- IATA: QUW; ICAO: BGAS;

Summary
- Airport type: Public
- Operator: Greenland Airport Authority (Mittarfeqarfiit)
- Serves: Ammassivik, Greenland
- Elevation AMSL: 71 ft / 22 m
- Coordinates: 60°35′45″N 045°22′44″W﻿ / ﻿60.59583°N 45.37889°W
- Website: Ammassivik Heliport

Map
- BGAS Location in Greenland

Helipads
| Number | Length |  | Surface |
| m | ft |
| 1 | 15 | 49 | Grass |
- Source: Danish AIS

= Ammassivik Heliport =

Heliport in Greenland

Ammassivik Heliport is a heliport in Ammassivik, a village in the Kujalleq municipality in southern Greenland.
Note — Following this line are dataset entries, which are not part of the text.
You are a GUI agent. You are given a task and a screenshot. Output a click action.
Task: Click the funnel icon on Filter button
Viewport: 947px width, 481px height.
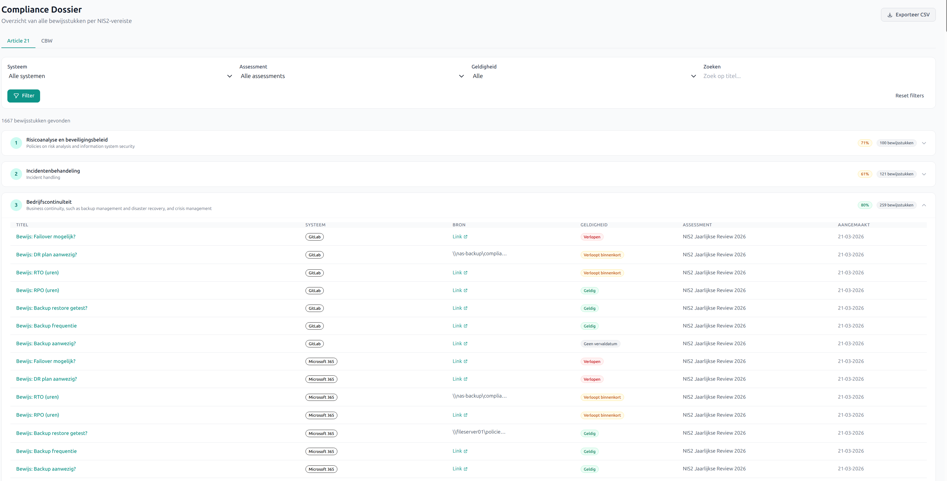coord(16,96)
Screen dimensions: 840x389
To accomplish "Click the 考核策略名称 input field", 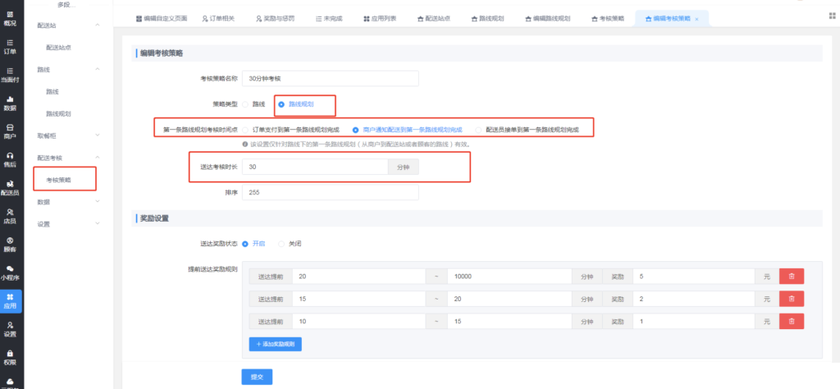I will pos(331,79).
The heliport is considered a helistop, and is served by Air Greenland as part of government contract.

== Airlines and destinations ==

Air Greenland operates government contract flights to villages in the Nanortalik region. These mostly cargo flights are not featured in the timetable, although they can be pre-booked. Departure times for these flights as specified during booking are by definition approximate, with the settlement service optimized on the fly depending on local demand for a given day.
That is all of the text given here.